Depois do esforço do dia nós vamos ao encontro de Beethoven ou de Tristão. Isso
meu sapateiro não pode. Não posso tomar seu prazer, porque não tenho outro
para lhe dar. Mas quem vai para a nona sinfonia e, depois senta para desenhar
um padrão de tapeçaria, ou é um vigarista, ou um degenerado.
A falta do ornamento levantou as demais artes para uma altura inesperada.

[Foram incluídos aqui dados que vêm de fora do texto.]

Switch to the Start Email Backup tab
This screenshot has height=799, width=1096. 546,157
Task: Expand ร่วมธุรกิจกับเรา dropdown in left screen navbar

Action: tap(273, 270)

As sinfonias de Beethoven nunca teriam sido escritas por um homem, que deveria
andar com seda, cetim e renda. Quem passeia hoje com paletó de cetim, não é
nenhum artista, mas um palhaço ou um pintor de paredes. Tornamo-nos mais
refinados, mas sutis. Os homens que andavam em trupes precisavam se distinguir
através de cores diferentes, o homem moderno precisa de sua roupa como
máscara. Tão exacerbadamente forte é sua individualidade, que não se deixa
mais expressar em peças de roupa. O não ornamentar é um signo de força
mental. O homem moderno usa dos ornamentos de culturas anteriores e
estranhos segundo seus critérios. Suas próprias invenções ele concentra para
outras coisas.

1
NT – Segundo a nova versão do Dicionário Aurélio Buarque de Holanda Ferreira, publicada em
1999, papua é um “[do mal. puwa puwa.] Indivíduo dos papuas, povo negro da Oceania que habita
a Nova Guiné, Novas Hébridas, Fiji, etc.” Os papua são pessoas que têm nos desenhos uma forma
de comunicação importante, por isso eles estão presentes em vários elementos da vida cotidiana,
inclusive em seu próprio corpo.
2
NT – Com este texto, Adolf Loos parece demonstrar sua vinculação a um movimento austríaco,
de finais do século XIX, que propunha uma manifestação quase política frente à sociedade da
época, através da escrita. Tal postura é a que melhor explica a grafia diferenciada de várias
palavras ao longo do texto, como, por exemplo, a grafia de substantivos e nomes próprios com
letras minúsculas, o rechaço à estruturação gramatical de frases – principalmente ao uso de artigos
definidos – e à pontuação. Tal texto, assim, pretendia-se capaz de chocar não apenas por seu
conteúdo ideológico, mas, também por sua própria forma de escrita. Ressalta-se que alguns
nomes, - talvez os que Loos considerava mais importantes e dignos, mas também, aos que ele
queria demarcar seu rechaço -, preservam sua grafia tradicional, com letras maiúsculas, como, por
exemplo, respectivamente, Beethoven e Otto Eckmann. O texto de Loos apresenta, ainda,
referências diversas à região norte da Europa, quer na forma de grafia arcaica de palavras, quer
nas citações de tradições e de lugares. A tradução procurou, sempre que possível, utilizar-se de
palavras do mesmo período de tempo, existentes na Língua Portuguesa.
3
NT - Nona Sinfonia. Loos refere-se à obra sinfônica de Ludwig van Beethoven, escrita entre 1817
e 1823 e apresentada, pela primeira vez, em Viena, em 1824.
4
NT - A expressão utilizada no original tem uma conotação popular que pode ser considerada
equivalente à expressão brasileira “macaco de auditório”, ou seja, designa a pessoa que se faz
presente em toda e qualquer aglomeração pública.
5
NT – Designa a região banhada pelo rio homônimo, na Alemanha, ao sul de Nuremberg.
6
NT - Biscoito doce comido no Natal, feito com um pouco de pimenta e outras especiarias. Não há
uma palavra próxima ao significado original em português.
7
NT - habitantes da cidade de Kals am Grossgloeckner, situado no Tirol Leste, Áustria.
8
NT – A expressão “migração dos povos antigos” faz referência à época em que os povos
nórdicos, tradicionalmente denominados ‘bárbaros’ deixaram suas regiões originais e rumaram em
encontro da civilização romana, no período que demarca o fim do Império Romano e o início do
feudalismo na Europa, ou seja, por volta dos séculos IV aC a V da era cristã.
9
NT - Segundo a nova versão do Dicionário de Aurélio Buarque de Holanda Ferreira, publicada em
1999, a palavra cafre pode ser entendida como: “[do ár. Kafr ou Kufr, ‘infiel’.] 1. Nome dado pelos
islamitas aos gentios e idólatras, e por ext., aos negros pagãos da África oriental; aplica-se,
sobretudo, às populações bantas de Moçambique, da África do Sul e dos demais países do
sudeste da África.” Loos usa a palavra para tentar expressar uma espécie de produção de
artesanal típica deste povo.
10
NT - Tártaro: palavra que se origina do grego tártaro e que, em latim, era tartaru. Exprime a parte
mais profunda do inferno e se opõe à noção de céu para os cristãos.